## [TASK DETAILS]
Do the three statements below agree with the mailing-list excerpt about bpf_timer? Answer yes or no for each and quote the words from the excerpt that decide it.
1. Adding refcnt to bpf_timer_init() would make the prog self pinned.
2. Alexei Starovoitov calls implementing conntrack as it is today in the kernel a goal.
3. Cong Wang says the use case is for the conntrack in the kernel.

## [TEXT SECTION]
>>>>>
I haven't thought it through yet, but the above approach could
indeed solve this particular race. Unfortunately there are other races.
There is an issue with bpf_timer_init. Since it doesn't take refcnt
another program might do lookup and bpf_timer_start
while the first prog got to refcnt=0 and got freed.
Adding refcnt to bpf_timer_init() makes the prog self pinned
and no callback might ever be executed (if there were no bpf_timer_start),
so that will cause a high chance of bpf prog stuck in the kernel.
There could be ref+uref schemes similar to tail_calls to address all that,
but it gets ugly quickly.
imo all these issues and races is a sign that such self pinning
shouldn't be allowed.

^ permalink raw reply	[flat|nested] 22+ messages in thread

* Re: [PATCH v2 bpf-next 1/3] bpf: Introduce bpf_timer
  2021-06-11 18:45     ` Alexei Starovoitov
@ 2021-06-15  6:10       ` Cong Wang
  2021-06-16  4:53         ` Alexei Starovoitov
  0 siblings, 1 reply; 22+ messages in thread
From: Cong Wang @ 2021-06-15  6:10 UTC (permalink / raw)
  To: Alexei Starovoitov
  Cc: David Miller, Daniel Borkmann, Andrii Nakryiko,
	Linux Kernel Network Developers, bpf, kernel-team

On Fri, Jun 11, 2021 at 11:45 AM Alexei Starovoitov
<alexei.starovoitov@gmail.com> wrote:
>
> On Thu, Jun 10, 2021 at 11:42:24PM -0700, Cong Wang wrote:
> > On Thu, Jun 10, 2021 at 9:27 PM Alexei Starovoitov
> > <alexei.starovoitov@gmail.com> wrote:
> > >
> > > From: Alexei Starovoitov <ast@kernel.org>
>
> Please stick to one email thread in the future, ok?
>
> I'll consolidate them here:
>
> > What is your use case to justify your own code? Asking because
> > you deny mine, so clearly my use case is not yours.
>
> I mentioned several use cases in the prior threads.
> tldr: any periodic event in tracing, networking, security.
> Garbage collection falls into this category as well, but please internalize
> that implementing conntrack as it is today in the kernel is an explicit non-goal.

You need to read my use case again, it is for the conntrack
in Cilium, not the kernel one.
<<<<<
## [DATA PROVIDED]
>>>>>
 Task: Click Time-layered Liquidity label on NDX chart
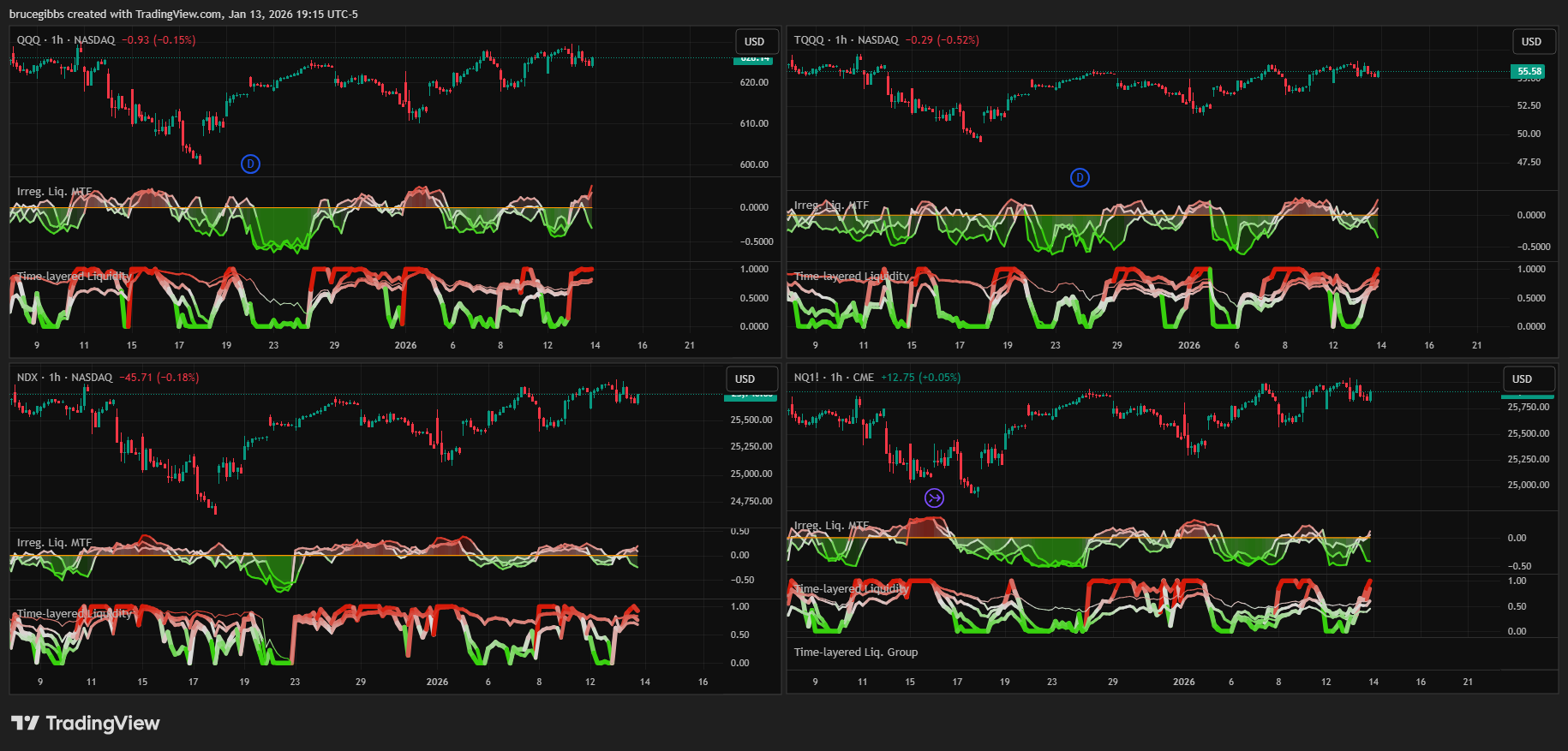tap(75, 614)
<<<<<
## [OUTPUT]
1. Yes: "Adding refcnt to bpf_timer_init() makes the prog self pinned"
2. No: "implementing conntrack as it is today in the kernel is an explicit non-goal"
3. No: "it is for the conntrack in Cilium, not the kernel one"